I tuned him out. My hands had gone icy. My eyes? They were going to experiment on my eyes? It was 'pioneer'; ergo, it had never been tried. I panicked. No. Not my eyes. They couldn't touch my eyes!

I tried to bolt, I really did. I sprang up out of the net and launched myself at the ceiling. My wings shot out, and I winced as I pumped them; losing feathers was painful. My theory was that soon they would have to open that door, and I would be out of here. It was stupid – they could come for me later – but I knew I didn't want them touching my face.

I forgot to factor in the net. The man swung it over me and dragged me back to earth. I cried out as the rough netting dug into my wingbones. I felt blood run across the feathers. The doctor's smile was gone. "Fine, then, young man," he growled. "If you cannot appreciate this pioneer venture enough to cooperate, you will have to have anesthesia." With that, he pulled out a needle.

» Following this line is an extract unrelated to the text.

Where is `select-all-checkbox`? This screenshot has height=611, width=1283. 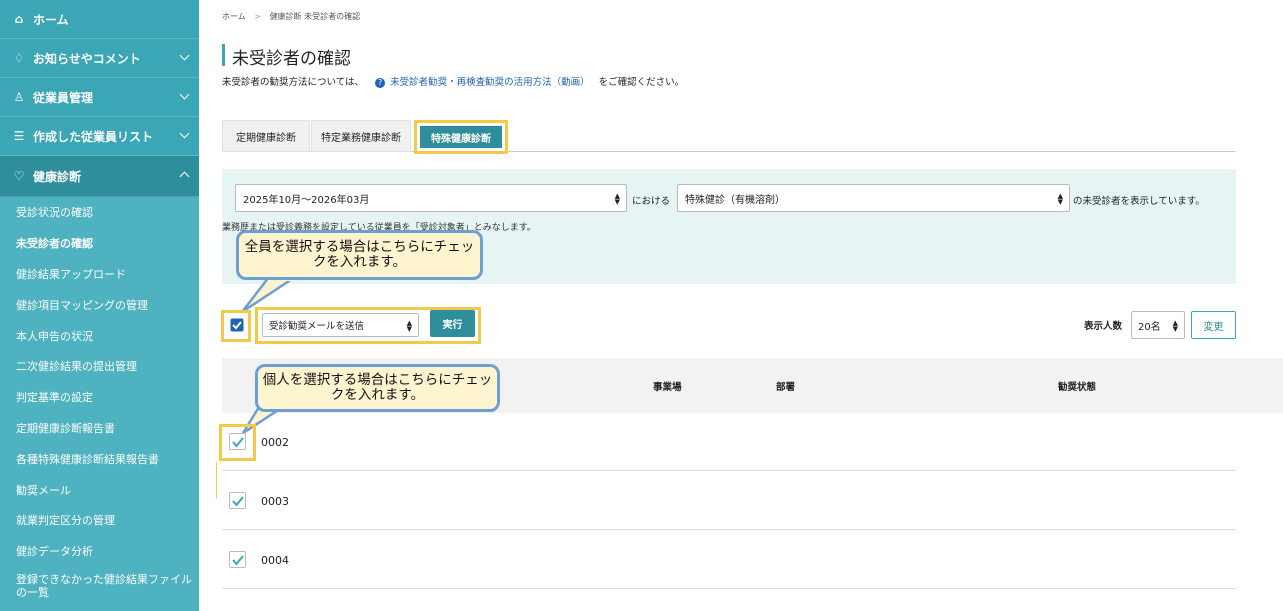
select-all-checkbox is located at coordinates (237, 325).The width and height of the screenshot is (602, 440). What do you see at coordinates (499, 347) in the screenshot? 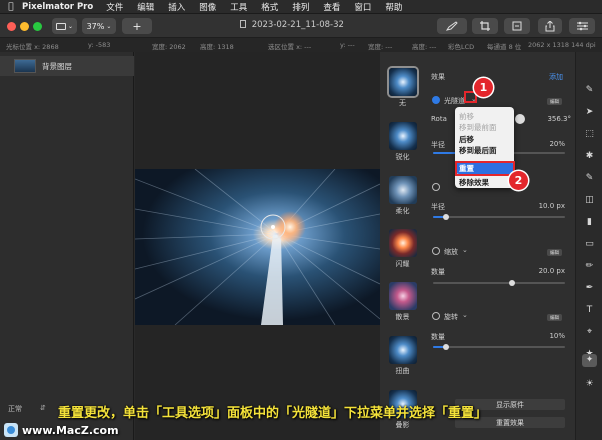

I flipped. I hated needles – always have, always will. Too many experiments on me involved needles. I struggled desperately until I felt the cool steel sink into my arm. I screamed for all I was worth. I think I was still screaming as they strapped my to the lab table and darkness overtook me.

Images flickered across my drugged vision. I saw the man in the lab coat wearing a mask, swabbing something on my face. I saw the net man laughing as he plucked another feather painfully out of my wing. And lastly, I saw a shining silver scalpel dominating my sight as I lost conciousness completely.

When I woke up, it was pitch black. That was nothing new to me – it was often dark in the lab room we slept in at night. Feeling carefully around and in front of me, I realized I was back in my dog crate. To confirm it, I felt the letters of the alphabet I had engraved on the side in an effort to teach myself. Quietly, I called, "Fang? Max? Are you there?"

"Iggy!" Max's relieved voice cut through the darkness. I smiled – it was good to hear a familiar voice. "You're ok! I thought they would have done something terrible to you!" Fang added, "Dude, you've been out for hours. What did they do to you, cut off your wings?" There was no joking in his voice. The whitecoats were insane.

"No, they just wanted to improve my night visio- " I broke off, a sudden fear rising in my stomach. If they wanted to improve my night vision, why couldn't I see better in this darkness? Terror clawed its way into my thoughts. I tried to shake it off with a "It probably didn't work, and your vision is normal" but I didn't believe it.

Carefully, I touched my eyes. They were tender, and I sucked in breath sharply as they pained me. I waved my hand in front of them. Nothing. I moved my hand right up to them. Nothing. Oh, God, no.

"Iggy?" Max asked anxiously. Swallowing, I croaked, "What time is it?" Fang's confusion echoed in his voice. "It's noon, Iggy. Jeb will be here to take us out soon." There was silence as panic consumed me, and then, "Why?"

So quietly no one but those two could possibly hear it, I whispered, "Because all I see is darkness."

That day, I didn't play tag with the others. I didn't talk to Jeb, or help baby Gasman build with blocks. Instead I stared sightlessly up, up at the blue sky I'd never see again, feeling the warm yellow sun whose light couldn't pierce blindness' shadow.